Can't be too choosey?

"What I mean to say is that combined with your age and maturity—and the fact that you've been a captain of, what was it, a cargo vessel? In the Maritimes?" He tapped his pen on the desk.

"Coastal trader. Nova Scotia, yes sir," Angus answered. Small schooner, crew of three, nothing grand, he might have added.

"Understand you were headed for cartography." The major coughed, put the pen down, picked it up again. "Look, you seem to have your head on straight. You're steady, well educated, and Sergeant Campbell thinks, as do I, that you'll be well placed as a first lieutenant."
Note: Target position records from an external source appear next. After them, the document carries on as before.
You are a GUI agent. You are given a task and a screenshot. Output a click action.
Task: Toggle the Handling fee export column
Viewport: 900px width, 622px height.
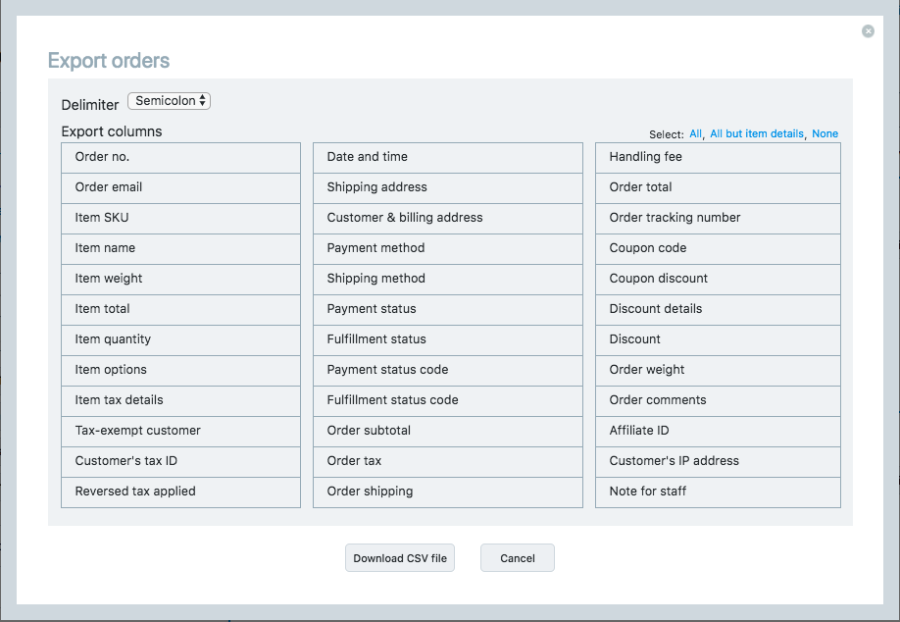(717, 157)
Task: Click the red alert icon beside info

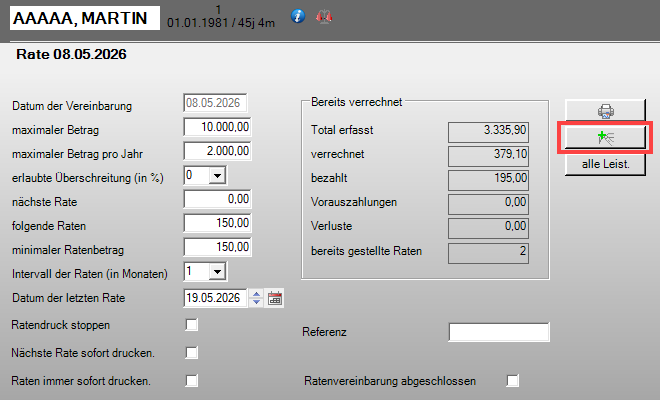Action: point(324,17)
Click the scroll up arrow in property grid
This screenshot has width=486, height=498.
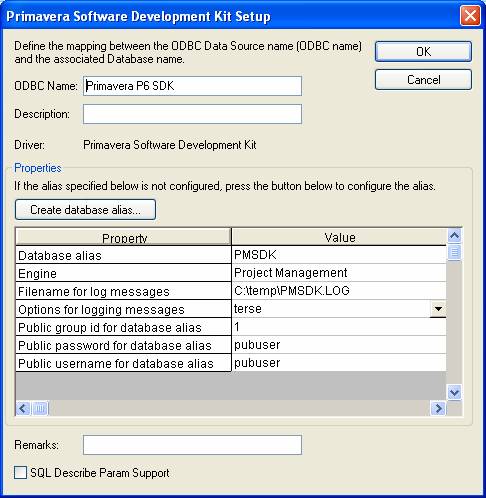click(454, 236)
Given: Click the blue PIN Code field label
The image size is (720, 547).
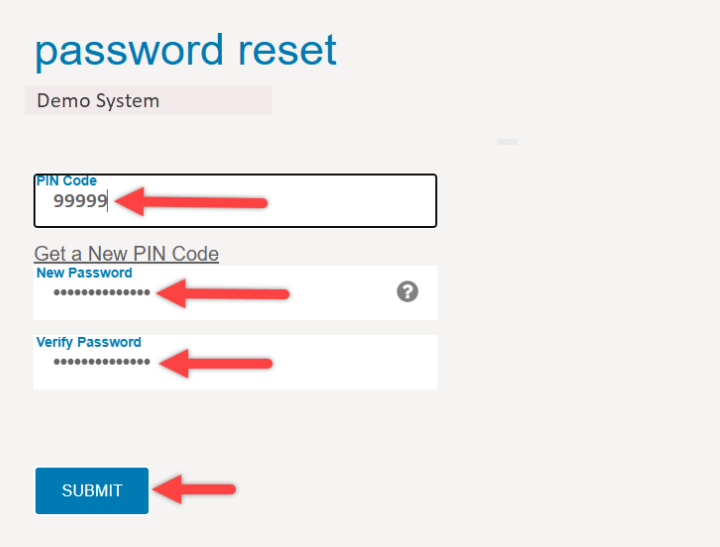Looking at the screenshot, I should 66,181.
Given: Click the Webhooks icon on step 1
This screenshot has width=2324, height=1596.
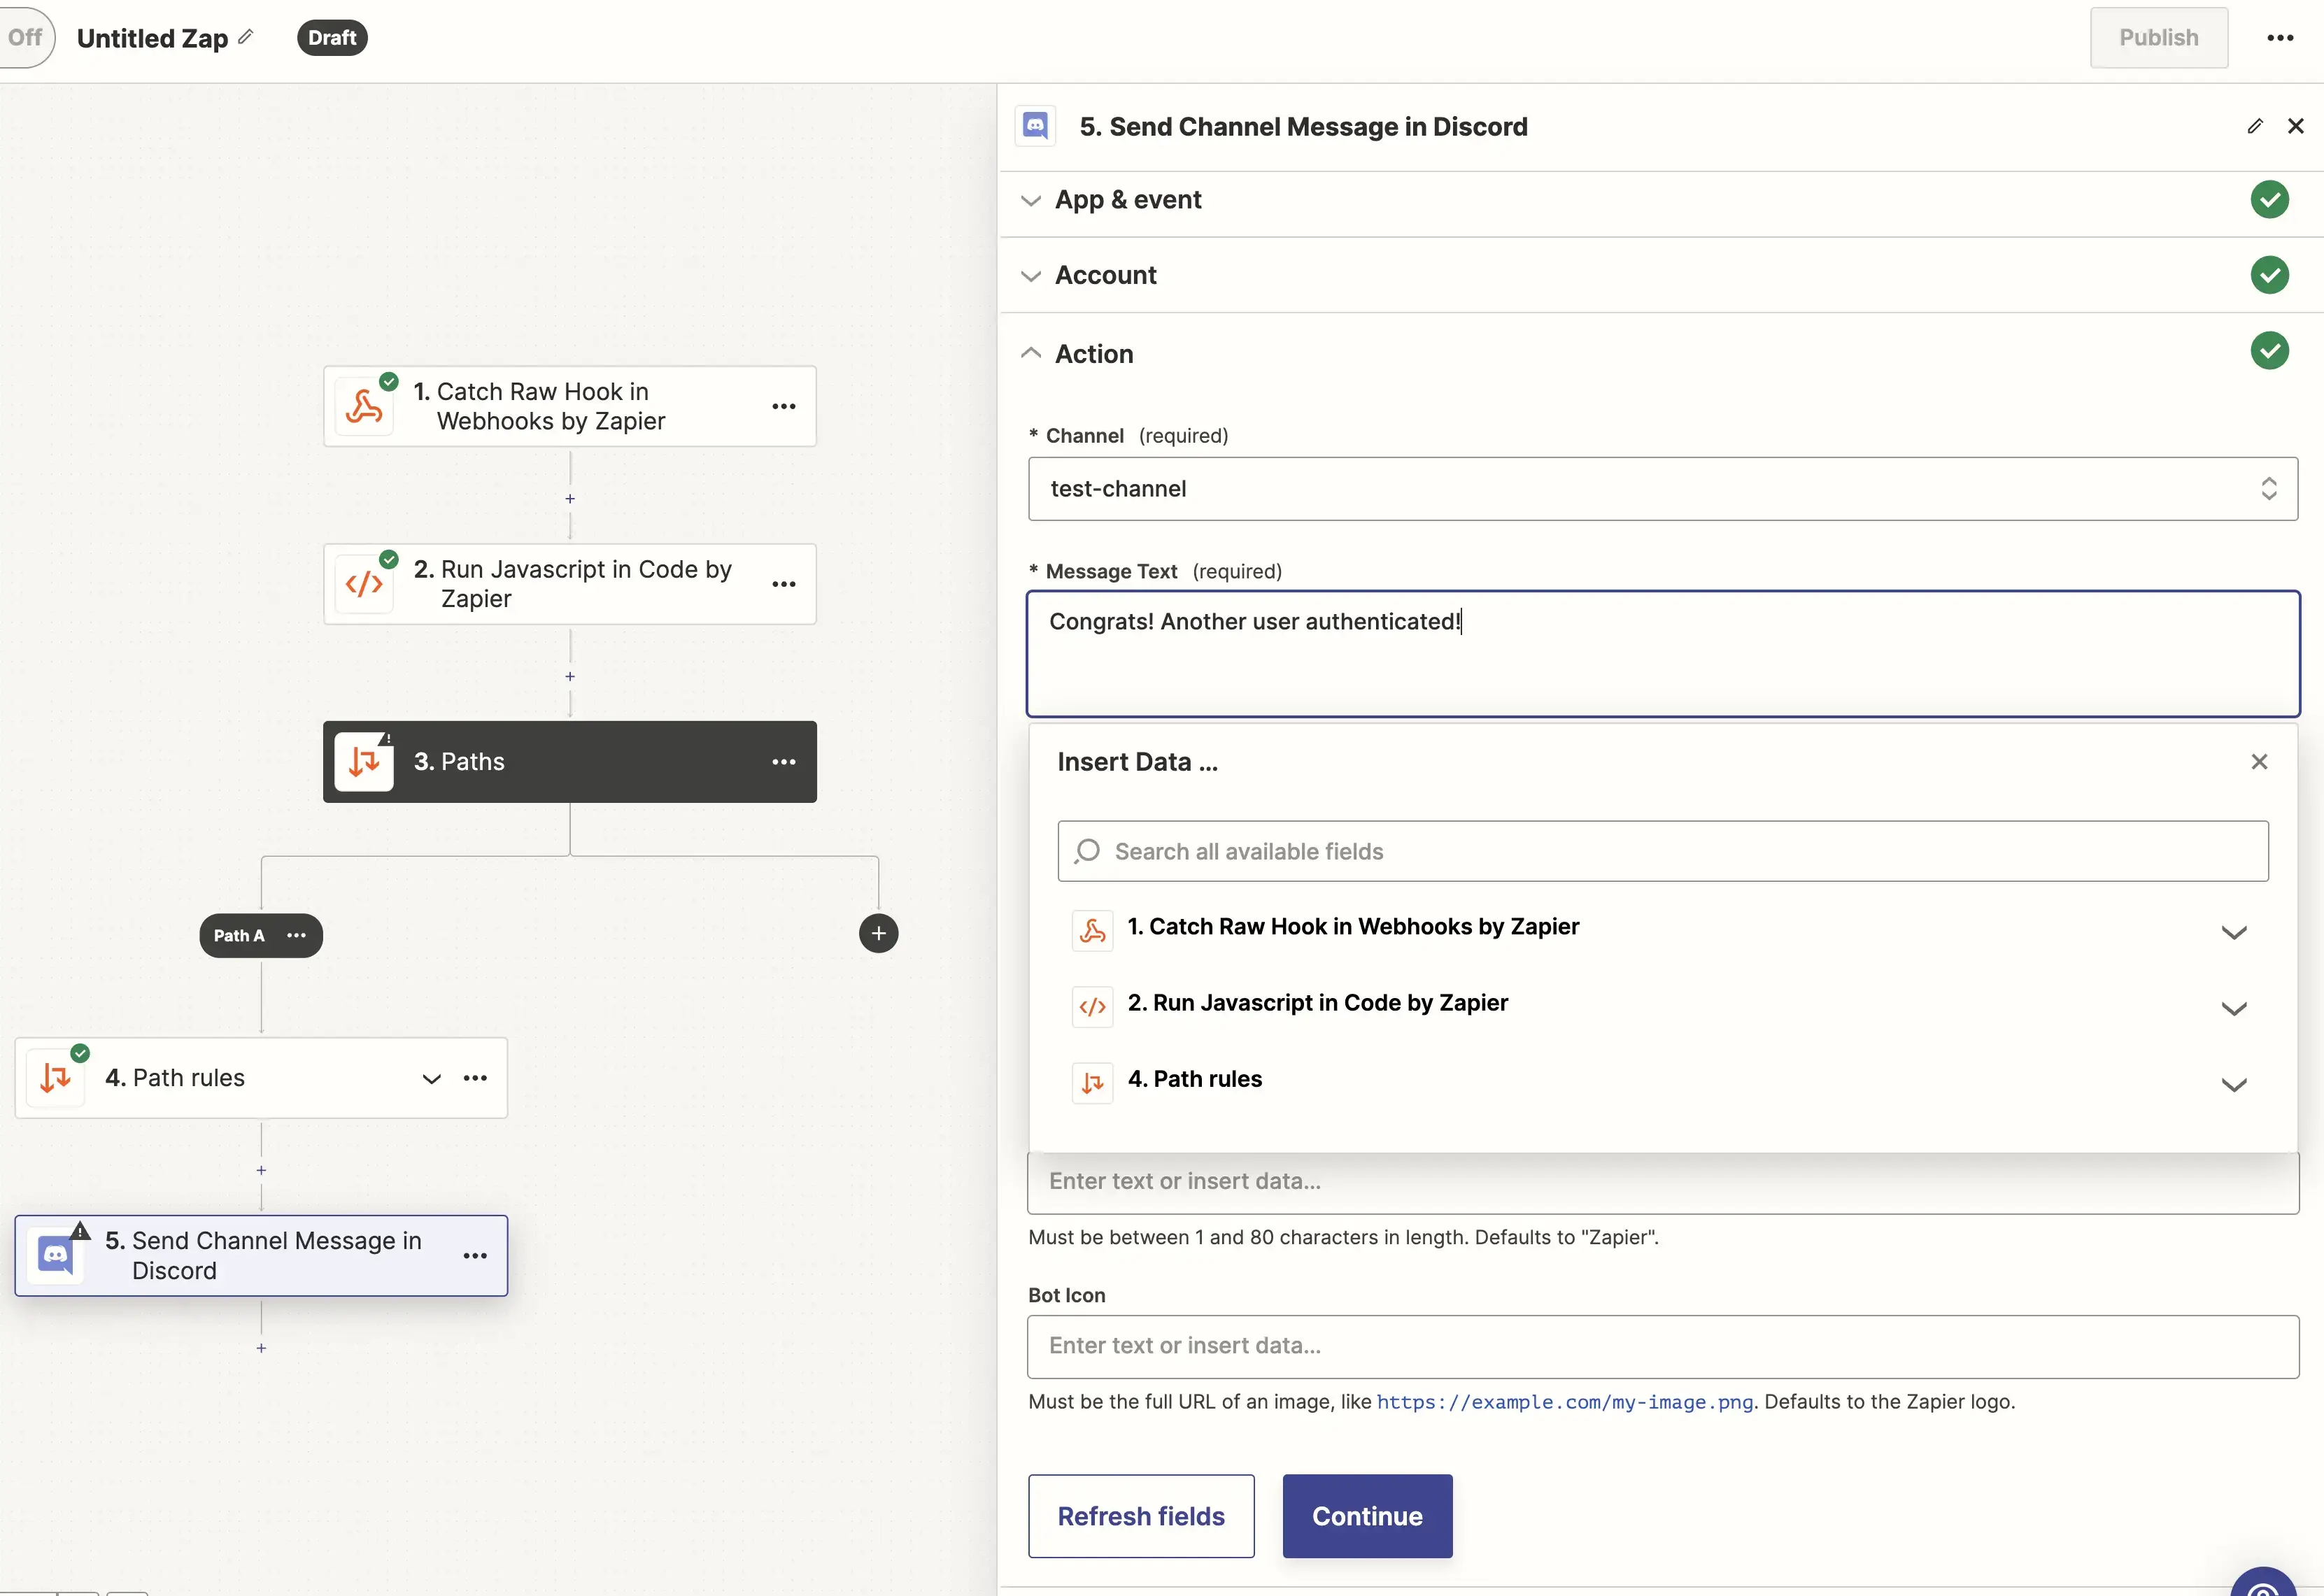Looking at the screenshot, I should tap(364, 407).
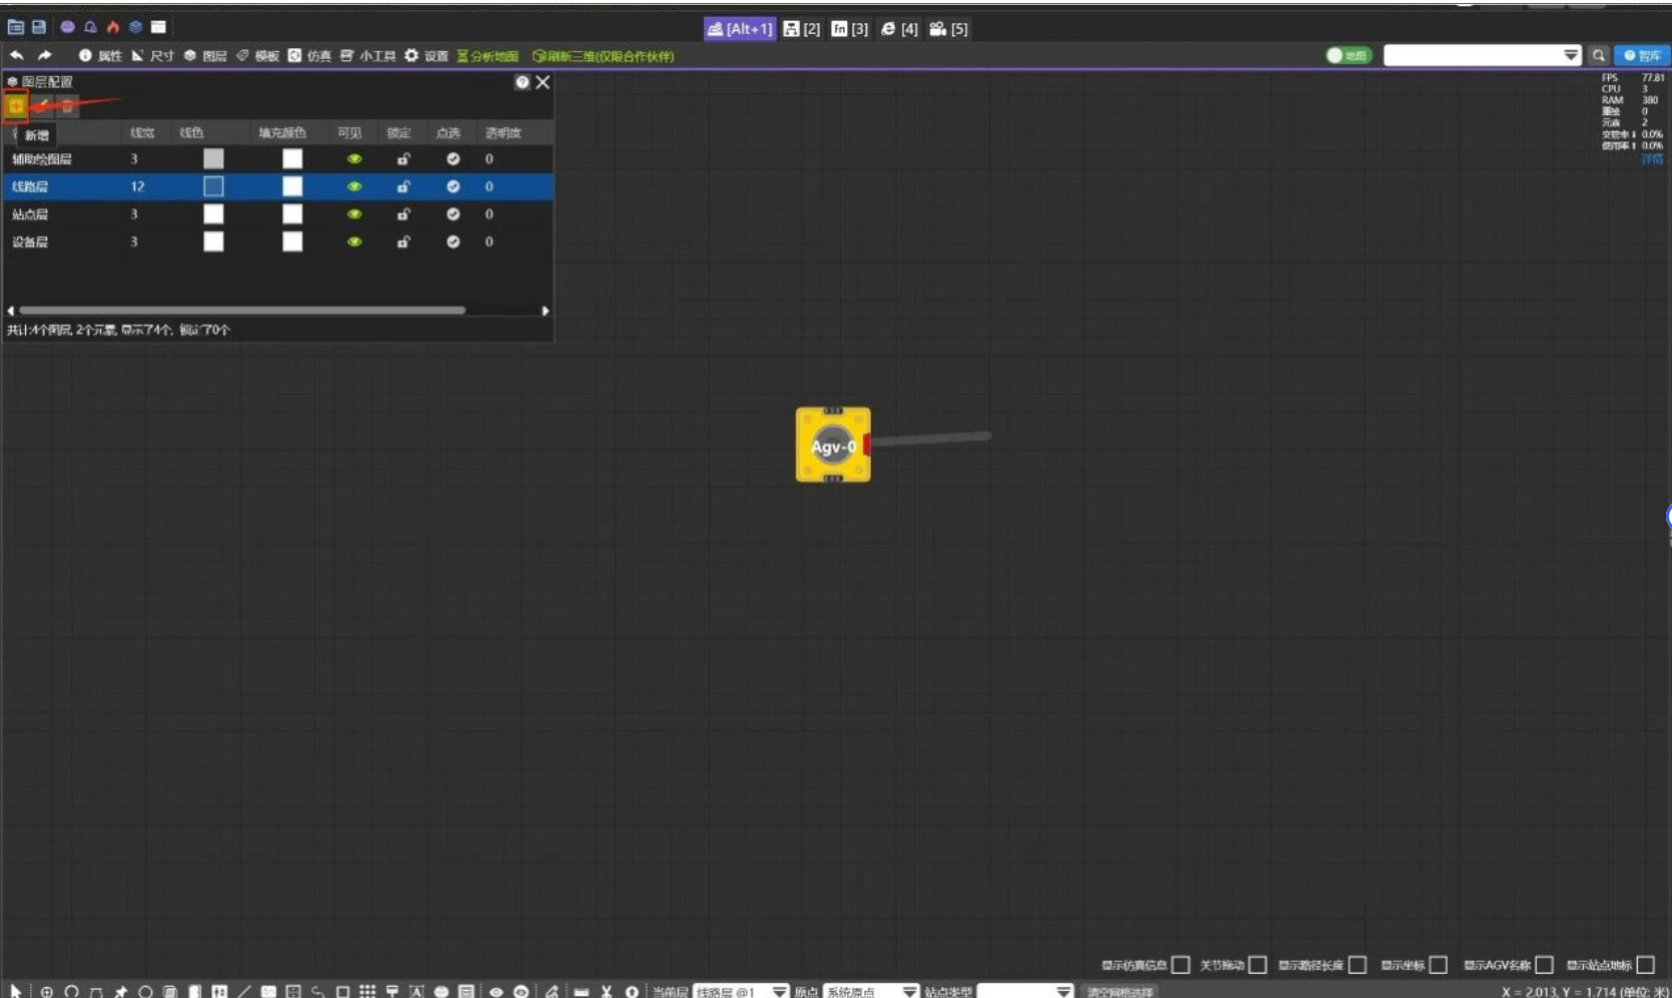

Campbell? Campbell the bulldog had recommended him? That very morning he'd slapped up glossy photos on an easel, depicting in revolting detail just what a bayonet could and should do. Disemboweling men was quite another thing from ripping through straw targets. When he'd closed by saying the pictures were of Allied soldiers, he had men frothing for revenge. Head down, Angus had not joined in. Aww . . . squeamish?

Campbell had mocked. Angus had known better than to reply. Squeamish was the least of it.

"Well?" the major asked impatiently. "First lieutenant. What have you to say to that?"

Angus had had little to say. Lieutenants were as expendable as the rank and file—more so. They dropped like flies, leading the charge. His education was hardly the preparation called for, but at thirty-four, age he did have. "Maturity" was a kind way of putting it. What did he think? He was astounded and afraid. How exactly did one grow into the hope of taking another man's life?
All that was left to say was, "I'll do my best to honor the regiment. Thank you, sir."

"Yes, yes, of course," the major said, turning back to his paperwork. But then looked Angus in the eye and said, "I'm sure you will, MacGrath."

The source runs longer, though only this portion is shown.